Jonas Ekstromer – Pool/Getty Images |
The Diamond Daisy Brooch
Chris Jackson/Getty Images |
On Saturdays, we usually devote our time here on the blog to discussions about the history of a specific tiara. But today’s not just any Saturday: it’s the 50th wedding anniversary of Queen Margrethe II and Prince Henrik of Denmark. We’ve talked about Margrethe’s wedding tiara multiple times, so I thought it would be fun to focus on another part of her wedding jewelry: the Diamond Daisy Brooch that she wore pinned to her gown.
The brooch has a history that goes back much further than half a century. In 1935, Princess Ingrid of Sweden, the only daughter of the Swedish crown prince, became engaged to Crown Prince Frederik of Denmark. Ingrid’s mother, Margareta, had died fifteen years earlier, when Ingrid was only ten. Margareta had a stellar royal background of her own; born Princess Margaret of Connaught, she was descended from the British and Prussian royal families.
As you might expect, Ingrid remembered her mother in multiple ways at her wedding, which took place in Stockholm. She wore her mother’s wedding veil, a piece of delicate Irish lace that has also been worn by family brides in the generations since. She also had a rather large diamond brooch pinned to the right shoulder of her wedding gown.
The brooch, in a screencap from De Kongelige Juveler |
The piece, which was made in the shape of a daisy, was one of Ingrid’s wedding gifts. Her father, Crown Prince Gustaf Adolf of Sweden, had the brooch made for his daughter using diamonds that had belonged to her late mother. After her wedding, Ingrid also wore the brooch on her arrival in her new country, Denmark.

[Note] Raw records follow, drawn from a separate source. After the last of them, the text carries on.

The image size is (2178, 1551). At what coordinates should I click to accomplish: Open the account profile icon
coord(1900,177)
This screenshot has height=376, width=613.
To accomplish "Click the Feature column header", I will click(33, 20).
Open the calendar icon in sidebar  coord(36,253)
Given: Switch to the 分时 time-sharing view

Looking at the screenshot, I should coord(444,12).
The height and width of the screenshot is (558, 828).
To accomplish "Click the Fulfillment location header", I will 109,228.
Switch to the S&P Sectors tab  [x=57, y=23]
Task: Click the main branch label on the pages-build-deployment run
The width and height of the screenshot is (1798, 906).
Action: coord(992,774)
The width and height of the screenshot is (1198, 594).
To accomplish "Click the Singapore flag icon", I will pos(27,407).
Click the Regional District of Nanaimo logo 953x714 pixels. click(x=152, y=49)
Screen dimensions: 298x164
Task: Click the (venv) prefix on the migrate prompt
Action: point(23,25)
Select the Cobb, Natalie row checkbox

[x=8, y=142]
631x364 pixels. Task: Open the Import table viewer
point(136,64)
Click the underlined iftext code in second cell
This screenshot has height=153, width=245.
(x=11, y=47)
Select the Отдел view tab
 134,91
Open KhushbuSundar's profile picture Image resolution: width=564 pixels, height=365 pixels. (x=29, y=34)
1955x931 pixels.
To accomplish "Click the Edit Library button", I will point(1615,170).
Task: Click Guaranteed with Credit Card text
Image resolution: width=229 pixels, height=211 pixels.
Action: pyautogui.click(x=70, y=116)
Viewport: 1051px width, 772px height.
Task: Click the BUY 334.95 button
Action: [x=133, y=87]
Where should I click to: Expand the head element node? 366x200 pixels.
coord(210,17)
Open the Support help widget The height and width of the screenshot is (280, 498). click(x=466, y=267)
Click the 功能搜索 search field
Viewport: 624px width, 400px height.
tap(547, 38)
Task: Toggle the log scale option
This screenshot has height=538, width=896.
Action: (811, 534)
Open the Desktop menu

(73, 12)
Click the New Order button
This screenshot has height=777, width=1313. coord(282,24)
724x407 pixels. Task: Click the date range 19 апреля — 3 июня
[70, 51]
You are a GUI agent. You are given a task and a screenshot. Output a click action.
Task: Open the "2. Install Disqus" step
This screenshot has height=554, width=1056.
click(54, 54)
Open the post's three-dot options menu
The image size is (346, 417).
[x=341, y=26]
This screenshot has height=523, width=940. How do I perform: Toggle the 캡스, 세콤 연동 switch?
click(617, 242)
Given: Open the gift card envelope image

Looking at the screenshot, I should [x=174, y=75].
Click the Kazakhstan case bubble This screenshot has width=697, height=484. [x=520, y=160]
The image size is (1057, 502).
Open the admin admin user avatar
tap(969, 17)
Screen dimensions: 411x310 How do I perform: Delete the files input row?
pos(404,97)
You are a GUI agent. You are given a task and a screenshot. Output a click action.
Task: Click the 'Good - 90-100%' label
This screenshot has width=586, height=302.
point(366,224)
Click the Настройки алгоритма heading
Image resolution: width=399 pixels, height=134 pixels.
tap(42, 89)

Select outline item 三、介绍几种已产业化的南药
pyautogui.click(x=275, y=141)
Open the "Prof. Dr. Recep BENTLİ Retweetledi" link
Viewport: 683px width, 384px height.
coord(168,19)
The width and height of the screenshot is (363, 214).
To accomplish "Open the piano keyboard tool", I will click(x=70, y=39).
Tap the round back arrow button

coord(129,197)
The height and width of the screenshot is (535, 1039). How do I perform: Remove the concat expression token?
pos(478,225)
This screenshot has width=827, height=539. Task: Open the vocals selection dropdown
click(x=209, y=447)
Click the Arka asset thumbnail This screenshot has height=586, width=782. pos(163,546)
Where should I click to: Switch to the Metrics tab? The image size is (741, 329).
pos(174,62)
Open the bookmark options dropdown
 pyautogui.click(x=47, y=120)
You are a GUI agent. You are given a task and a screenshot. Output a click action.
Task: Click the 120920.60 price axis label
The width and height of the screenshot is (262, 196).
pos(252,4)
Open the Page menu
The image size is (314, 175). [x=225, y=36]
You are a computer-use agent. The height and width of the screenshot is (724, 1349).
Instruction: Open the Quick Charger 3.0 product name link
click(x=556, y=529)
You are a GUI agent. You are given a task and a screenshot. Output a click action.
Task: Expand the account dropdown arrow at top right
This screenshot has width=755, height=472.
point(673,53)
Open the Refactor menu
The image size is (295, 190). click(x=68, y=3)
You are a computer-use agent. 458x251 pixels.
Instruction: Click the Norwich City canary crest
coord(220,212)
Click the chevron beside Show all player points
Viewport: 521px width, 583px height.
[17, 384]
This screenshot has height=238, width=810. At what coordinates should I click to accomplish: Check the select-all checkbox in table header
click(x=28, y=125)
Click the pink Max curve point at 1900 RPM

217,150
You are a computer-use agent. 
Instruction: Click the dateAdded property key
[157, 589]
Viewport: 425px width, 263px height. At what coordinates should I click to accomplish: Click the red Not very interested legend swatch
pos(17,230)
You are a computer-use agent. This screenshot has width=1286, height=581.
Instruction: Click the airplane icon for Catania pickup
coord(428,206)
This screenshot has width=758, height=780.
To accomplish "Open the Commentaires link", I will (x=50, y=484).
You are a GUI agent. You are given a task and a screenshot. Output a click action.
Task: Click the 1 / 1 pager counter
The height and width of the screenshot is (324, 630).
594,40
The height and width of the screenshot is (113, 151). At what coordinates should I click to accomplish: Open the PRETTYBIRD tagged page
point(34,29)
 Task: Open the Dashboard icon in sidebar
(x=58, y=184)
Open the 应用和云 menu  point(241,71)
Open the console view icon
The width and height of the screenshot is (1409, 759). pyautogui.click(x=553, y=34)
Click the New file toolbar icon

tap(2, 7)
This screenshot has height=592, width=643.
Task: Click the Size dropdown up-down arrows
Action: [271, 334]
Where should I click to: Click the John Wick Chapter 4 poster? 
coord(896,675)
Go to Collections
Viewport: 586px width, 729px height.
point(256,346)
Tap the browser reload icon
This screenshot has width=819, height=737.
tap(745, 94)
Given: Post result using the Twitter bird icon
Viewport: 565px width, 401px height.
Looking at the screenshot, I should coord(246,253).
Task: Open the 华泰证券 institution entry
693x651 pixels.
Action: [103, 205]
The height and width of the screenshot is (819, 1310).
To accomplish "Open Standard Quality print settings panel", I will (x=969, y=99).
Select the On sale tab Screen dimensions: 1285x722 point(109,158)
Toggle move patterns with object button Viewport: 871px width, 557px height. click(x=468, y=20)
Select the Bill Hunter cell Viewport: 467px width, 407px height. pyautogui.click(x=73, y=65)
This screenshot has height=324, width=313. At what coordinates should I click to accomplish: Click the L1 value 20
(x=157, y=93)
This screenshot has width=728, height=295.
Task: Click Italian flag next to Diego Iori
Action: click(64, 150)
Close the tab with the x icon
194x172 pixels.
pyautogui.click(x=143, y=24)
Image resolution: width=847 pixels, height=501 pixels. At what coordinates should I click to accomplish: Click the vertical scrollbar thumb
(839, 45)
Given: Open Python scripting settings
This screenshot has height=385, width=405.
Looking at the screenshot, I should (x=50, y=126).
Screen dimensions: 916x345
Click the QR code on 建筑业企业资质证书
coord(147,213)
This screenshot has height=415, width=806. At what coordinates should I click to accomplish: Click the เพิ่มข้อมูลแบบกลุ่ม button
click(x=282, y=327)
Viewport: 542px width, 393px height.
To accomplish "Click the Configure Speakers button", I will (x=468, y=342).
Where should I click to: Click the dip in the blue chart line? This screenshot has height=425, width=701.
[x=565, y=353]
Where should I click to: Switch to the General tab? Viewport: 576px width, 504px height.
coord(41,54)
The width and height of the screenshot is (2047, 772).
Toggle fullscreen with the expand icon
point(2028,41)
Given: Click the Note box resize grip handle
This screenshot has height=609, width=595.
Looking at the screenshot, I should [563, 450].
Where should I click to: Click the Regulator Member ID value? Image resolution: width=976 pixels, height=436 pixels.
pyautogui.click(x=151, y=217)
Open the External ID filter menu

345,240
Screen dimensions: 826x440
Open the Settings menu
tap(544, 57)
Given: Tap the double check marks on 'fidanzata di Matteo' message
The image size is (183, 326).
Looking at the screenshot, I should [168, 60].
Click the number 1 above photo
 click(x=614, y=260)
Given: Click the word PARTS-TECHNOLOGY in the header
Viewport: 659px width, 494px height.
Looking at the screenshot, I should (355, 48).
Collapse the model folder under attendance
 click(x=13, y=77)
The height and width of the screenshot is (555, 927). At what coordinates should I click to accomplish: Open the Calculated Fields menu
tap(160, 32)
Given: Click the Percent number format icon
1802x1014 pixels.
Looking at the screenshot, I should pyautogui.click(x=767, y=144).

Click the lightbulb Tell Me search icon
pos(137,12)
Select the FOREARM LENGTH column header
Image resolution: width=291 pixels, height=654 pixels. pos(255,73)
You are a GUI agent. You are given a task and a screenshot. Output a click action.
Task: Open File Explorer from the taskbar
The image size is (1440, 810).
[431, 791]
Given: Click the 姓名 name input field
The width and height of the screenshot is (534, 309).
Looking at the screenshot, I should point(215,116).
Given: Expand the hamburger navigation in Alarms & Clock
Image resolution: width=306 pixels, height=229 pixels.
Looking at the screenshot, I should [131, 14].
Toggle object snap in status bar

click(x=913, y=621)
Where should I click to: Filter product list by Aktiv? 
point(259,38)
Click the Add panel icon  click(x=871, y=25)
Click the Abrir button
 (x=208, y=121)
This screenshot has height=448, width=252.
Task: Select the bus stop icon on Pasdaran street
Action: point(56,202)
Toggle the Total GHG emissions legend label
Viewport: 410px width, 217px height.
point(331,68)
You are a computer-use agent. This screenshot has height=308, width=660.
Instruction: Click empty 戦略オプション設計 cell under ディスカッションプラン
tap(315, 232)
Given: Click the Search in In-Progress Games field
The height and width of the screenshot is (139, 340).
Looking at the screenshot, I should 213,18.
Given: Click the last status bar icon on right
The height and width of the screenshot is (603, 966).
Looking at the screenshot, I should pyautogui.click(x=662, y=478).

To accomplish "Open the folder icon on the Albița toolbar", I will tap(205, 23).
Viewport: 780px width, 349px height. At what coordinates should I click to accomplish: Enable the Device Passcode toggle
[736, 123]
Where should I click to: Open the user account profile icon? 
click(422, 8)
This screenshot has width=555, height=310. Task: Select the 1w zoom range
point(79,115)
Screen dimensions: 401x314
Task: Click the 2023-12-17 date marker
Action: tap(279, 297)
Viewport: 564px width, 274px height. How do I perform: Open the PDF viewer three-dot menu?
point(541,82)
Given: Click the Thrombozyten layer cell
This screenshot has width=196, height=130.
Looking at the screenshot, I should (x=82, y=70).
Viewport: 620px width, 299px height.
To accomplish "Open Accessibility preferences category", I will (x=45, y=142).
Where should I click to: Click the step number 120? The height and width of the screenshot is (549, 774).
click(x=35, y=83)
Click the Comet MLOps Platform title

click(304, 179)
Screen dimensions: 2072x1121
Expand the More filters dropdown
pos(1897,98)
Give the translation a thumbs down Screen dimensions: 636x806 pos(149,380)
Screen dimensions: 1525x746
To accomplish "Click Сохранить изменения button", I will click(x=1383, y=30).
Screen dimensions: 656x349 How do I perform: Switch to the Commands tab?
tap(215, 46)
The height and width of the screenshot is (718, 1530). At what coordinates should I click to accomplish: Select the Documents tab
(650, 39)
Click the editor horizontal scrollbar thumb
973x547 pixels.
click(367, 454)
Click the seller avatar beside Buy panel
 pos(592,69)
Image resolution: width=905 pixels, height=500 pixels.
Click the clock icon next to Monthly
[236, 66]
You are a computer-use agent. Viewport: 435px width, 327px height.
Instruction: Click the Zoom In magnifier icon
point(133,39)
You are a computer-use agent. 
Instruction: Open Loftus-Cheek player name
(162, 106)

The diamonds alone would be a lovely sentimental connection to the late Swedish crown princess, but the shape of the brooch was another tribute to Margareta. The French version of her name, Marguerite, is also the name of a specific kind of daisy. The late princess was always called “Daisy” by her family, and so the brooch’s design was another tribute to Ingrid’s mother. Ingrid would go on to name her first child “Margrethe,” and like her grandmother, the current Danish queen is nicknamed “Daisy.” Above, Ingrid wears the brooch in a portrait taken after Margrethe’s confirmation service in April 1955.
As you might expect, Ingrid treasured the brooch. She wore it on major occasions throughout her life, including her seventieth birthday celebrations in 1980. In the portrait above, the brooch still manages to draw the viewer’s eye, even with Ingrid’s daughters, sons-in-law, and grandchildren gathered around here.
In June 1967, Ingrid lent the brooch to Margrethe to wear on her wedding day. Margrethe followed in her mother’s footsteps by pinning the brooch to the bodice of her wedding gown. She also wore the same lace veil that both her mother and grandmother had worn on their wedding days. Margrethe’s wedding tiara, the Khedive of Egypt Tiara, also belonged to Margaret of Connaught.
Margrethe wears the brooch during Crown Prince Frederik’s wedding celebrations, 2004 (Sean Gallup/Getty Images) |
Shortly before her death, Queen Ingrid gave the daisy brooch to Queen Margrethe as a sixtieth birthday present. The queen’s emotions over the sentimental gift are clear in an interview segment filmed in 2010 for a royal jewel documentary, De Kongelige Juveler: “Ten years ago, when I was sixty, on my birthday, my mother had just turned ninety. She gave me the daisy brooch, which I must say, I was extremely touched, to be given it like that. Well, it’s a brooch which means a great lot to me, first because it was my mother’s, and then again because I wore it for my wedding, and then I was given it the way I was given it like that, when I was sixty. That was very special.”
Margrethe wears the brooch at the British royal wedding in 2011 (Chris Jackson/Getty Images) |
Since receiving the brooch, Margrethe has worn it at important events, including the pre-wedding events for her elder son, Crown Prince Frederik, and the christening of Frederik’s first-born child, Prince Christian. It’s clearly one of her most treasured items.